A proposed settlement agreement has been reached regarding the decommissioning of the Central Coast’s Diablo Canyon nuclear power plant.

The agreement is between several groups—including San Luis Obispo County, the Alliance for Nuclear Responsibility, the Utility Reform Network—and plant owner Pacific Gas & Electric (PG&E). It’s part of PG&E's current applicationbefore state regulators determining how much it will cost the company—and ratepayers—to shut down the 34-year-old plant, California’s last operating nuclear power plant.

The agreement details a cost of almost a billion dollars less than the company initially asked for to cover the costs of decommissioning. PG&E had requested $4.8 billion dollars, but the settlement agrees to $3.9 billion dollars.

The settlement also speeds up the removal of spent nuclear fuel from cooling pools to safer dry casks.

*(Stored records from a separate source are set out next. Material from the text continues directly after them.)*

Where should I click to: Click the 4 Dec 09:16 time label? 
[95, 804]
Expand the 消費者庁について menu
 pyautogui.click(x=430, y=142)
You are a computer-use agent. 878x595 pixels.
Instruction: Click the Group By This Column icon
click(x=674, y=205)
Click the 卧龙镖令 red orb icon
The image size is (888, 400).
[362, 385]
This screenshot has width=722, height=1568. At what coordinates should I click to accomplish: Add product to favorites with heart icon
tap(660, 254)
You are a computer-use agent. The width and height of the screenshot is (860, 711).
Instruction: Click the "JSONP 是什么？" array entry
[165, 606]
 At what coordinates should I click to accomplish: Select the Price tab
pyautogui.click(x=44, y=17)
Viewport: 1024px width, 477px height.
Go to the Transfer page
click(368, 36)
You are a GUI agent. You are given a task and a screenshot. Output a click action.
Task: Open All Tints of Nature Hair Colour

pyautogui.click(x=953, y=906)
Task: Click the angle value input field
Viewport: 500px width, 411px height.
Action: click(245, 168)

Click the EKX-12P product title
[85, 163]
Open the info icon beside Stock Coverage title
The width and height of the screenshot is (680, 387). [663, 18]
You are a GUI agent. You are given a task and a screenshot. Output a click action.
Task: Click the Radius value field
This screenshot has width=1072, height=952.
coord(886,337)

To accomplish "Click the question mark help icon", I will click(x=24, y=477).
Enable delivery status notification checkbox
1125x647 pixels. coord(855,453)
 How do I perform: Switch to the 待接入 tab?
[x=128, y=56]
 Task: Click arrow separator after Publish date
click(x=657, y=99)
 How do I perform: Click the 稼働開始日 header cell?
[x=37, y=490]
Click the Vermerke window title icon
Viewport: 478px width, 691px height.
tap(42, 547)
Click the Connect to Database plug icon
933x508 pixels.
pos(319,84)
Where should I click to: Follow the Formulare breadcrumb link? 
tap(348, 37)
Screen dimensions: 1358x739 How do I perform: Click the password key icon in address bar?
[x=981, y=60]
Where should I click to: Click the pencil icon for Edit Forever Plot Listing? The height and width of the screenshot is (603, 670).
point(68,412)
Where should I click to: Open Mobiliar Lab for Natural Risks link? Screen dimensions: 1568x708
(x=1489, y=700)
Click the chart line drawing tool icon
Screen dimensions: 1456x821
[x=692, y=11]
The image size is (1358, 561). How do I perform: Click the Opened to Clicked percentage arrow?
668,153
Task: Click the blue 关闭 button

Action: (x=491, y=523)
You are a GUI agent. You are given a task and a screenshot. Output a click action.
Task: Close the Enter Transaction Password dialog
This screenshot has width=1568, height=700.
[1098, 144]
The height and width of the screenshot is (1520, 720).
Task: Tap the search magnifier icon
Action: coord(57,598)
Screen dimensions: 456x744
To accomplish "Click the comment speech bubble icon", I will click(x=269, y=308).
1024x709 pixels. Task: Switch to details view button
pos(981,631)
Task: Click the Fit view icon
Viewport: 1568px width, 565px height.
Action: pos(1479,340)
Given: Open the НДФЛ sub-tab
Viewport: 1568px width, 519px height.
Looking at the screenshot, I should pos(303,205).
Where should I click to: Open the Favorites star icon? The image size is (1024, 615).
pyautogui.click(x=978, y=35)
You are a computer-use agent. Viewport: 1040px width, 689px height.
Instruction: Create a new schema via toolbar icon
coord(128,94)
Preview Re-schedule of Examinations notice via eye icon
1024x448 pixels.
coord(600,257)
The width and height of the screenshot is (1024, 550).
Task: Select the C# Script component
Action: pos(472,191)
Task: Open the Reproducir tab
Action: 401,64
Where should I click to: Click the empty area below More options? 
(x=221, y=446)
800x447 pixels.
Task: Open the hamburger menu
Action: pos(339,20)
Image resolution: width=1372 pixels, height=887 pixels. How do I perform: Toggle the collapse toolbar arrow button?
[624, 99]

Instead of taking up to ten years to do so, PG&E has agreed to a four-year timeline.

Alex Karlin, a former Nuclear Regulatory Commission judge and current member of the Diablo Canyon Decommissioning Engagement Panel, said the sooner the better.

“The single greatest thing that PG&E can do—short of shutting down the plant tomorrow—to reduce the radiological risk associated with Diablo Canyon, would be to commit to moving the spent fuel from the spent fuel pools and putting it into dry casks as soon as possible,” Karlin told KCBX News Friday.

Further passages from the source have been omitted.